*Material provided*.
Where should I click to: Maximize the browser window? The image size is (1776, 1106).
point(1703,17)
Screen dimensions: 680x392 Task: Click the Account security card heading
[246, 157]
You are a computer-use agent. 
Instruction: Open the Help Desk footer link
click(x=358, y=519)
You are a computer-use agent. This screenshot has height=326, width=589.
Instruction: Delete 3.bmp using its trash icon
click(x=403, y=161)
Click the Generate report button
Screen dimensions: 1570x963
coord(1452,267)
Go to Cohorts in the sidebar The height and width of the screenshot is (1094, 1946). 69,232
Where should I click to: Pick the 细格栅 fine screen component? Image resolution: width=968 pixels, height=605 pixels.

*What you will do*.
Give back only the lines from the one containing "Click the Generate report button" through the final line of the entries above, exactly as written, both included.

*Expected output*.
Click the Generate report button
Screen dimensions: 1570x963
coord(1452,267)
Go to Cohorts in the sidebar The height and width of the screenshot is (1094, 1946). 69,232
Where should I click to: Pick the 细格栅 fine screen component? Image resolution: width=968 pixels, height=605 pixels.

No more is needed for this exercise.